By the turn of the 1st century, Roman forces had invaded the British Isles, embarking upon their conquest of Wales between 48 and 78 CE. Although the country was rich in natural minerals like gold, lead, and copper, it was largely ignored by the Romans due to its mountainous and forested terrain, and remains from this period consist almost entirely of roads and fortifications.

After the Romans’ departure in 410 CE, Angle and Saxon tribes from mainland Europe began to spread throughout England, but were unable to penetrate modern-day Wales, which itself was divided into a number of smaller kingdoms, of which Gwynedd was the most powerful. The forces of these medieval kingdoms focused on fending off the growing Murcian (English) powers, rather than on unity.

The first leader to rule over a considerable portion of the country was Rhodri Mawr in the 9th century, who left a legacy that was successfully passed down to his grandchildren. However, infighting soon resumed, and by the time the Norman forces invaded, the country was in the midst of civil war. The Normans took advantage of the disarray and quickly took over, but a Welsh revolt in 1094 saw much of the territory returned.

Under the rule of Owain Gwynedd, Wales’ largest territory, Gwynedd, expanded its borders, assuming control of a number of English territories. Llywelyn Fawr, the next great ruler of Gwynedd, managed to unite the country by his death in 1240, yet this was to be the peak of Welsh strength after a number of wars with neighboring England severely restricted the autonomy of succeeding monarchs. Wales fell under English rule in 1283, with the execution of Dafydd and Llywelyn ap Gruffudd, and the passing of the Statute of Rhuddlan.

King Edward I asserted English rule over the country through the construction of formidable castles in and around Wales, many of which still stand today. Over the next century, there were numerous rebellions, the most successful coming in 1400 when the legendary Owain Glyndwr defeated the ruling forces and temporarily controlled the country. Although he was never captured, the English regained the territory and enforced strict penal codes on Welsh citizens. The official incorporation of Wales into the Kingdom of England came under the rule of Henry VIII, himself of Welsh descent in 1542.

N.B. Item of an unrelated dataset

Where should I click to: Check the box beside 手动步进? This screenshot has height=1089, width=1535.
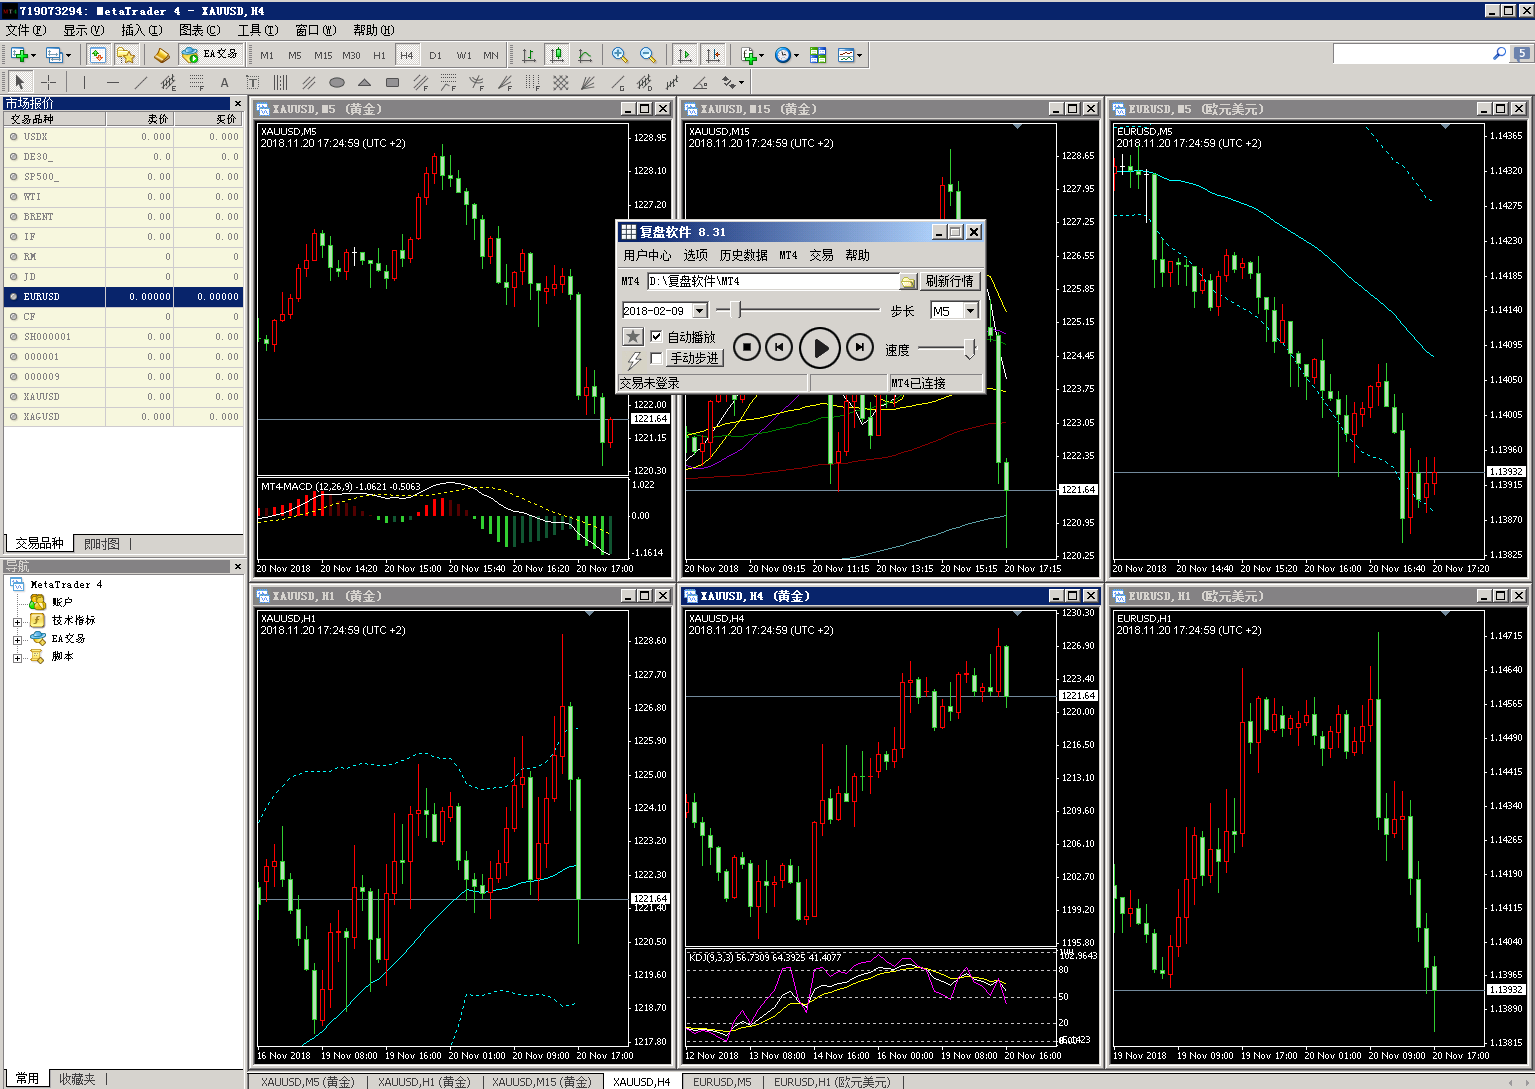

One of the regulations passed in the Laws of the Wales Acts of 1535-1542 prohibited the official use of the Welsh language, resulting in a decline in education over the next century. Toward the end of the 1700’s, Griffith Jones, a local minister, established a mobile school set up to exclusively aid the Welsh, in addition to the emergence of Welsh-spoken Sunday schools after the formation of the Presbyterian Church of Wales.

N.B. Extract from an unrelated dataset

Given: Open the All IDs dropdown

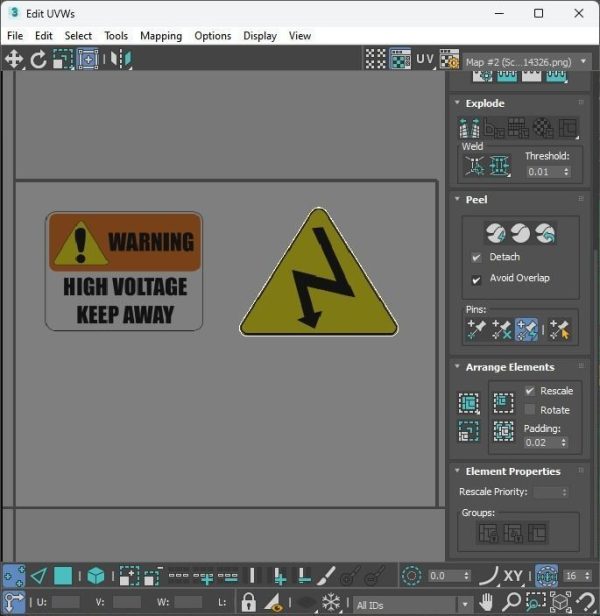Looking at the screenshot, I should point(413,604).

As the 19th century progressed, Wales became an integral cog in the rapidly growing Industrial Revolution, with the construction of numerous ironworks and coal mines, particularly in the south of the country, which resulted in a significant population increase. This period of advancement brought with it a rise in socialism and political activity. Due to the population growth, spoken Welsh in many southern states decreased in the early 20th century.

Wales’ main industries, coal and iron, experienced a steady decline after WWII, with both virtually non-existent these days. In recent years, Welsh culture has seen a resurgence in popularity, spurred in part by the creation of the Welsh Assembly in 1999, which granted the area a fair amount of constitutional autonomy.


The Welsh people are fiercely proud of their rich and vibrant culture, which stretches back centuries. Although regionalization throughout the 20th century hampered the use of their language, spoken and written Welsh is again on the rise. Wales is famous for its male choirs and fanatic love for rugby, and as the birthplace of famous literary icons, including Dylan Thomas and Roald Dahl.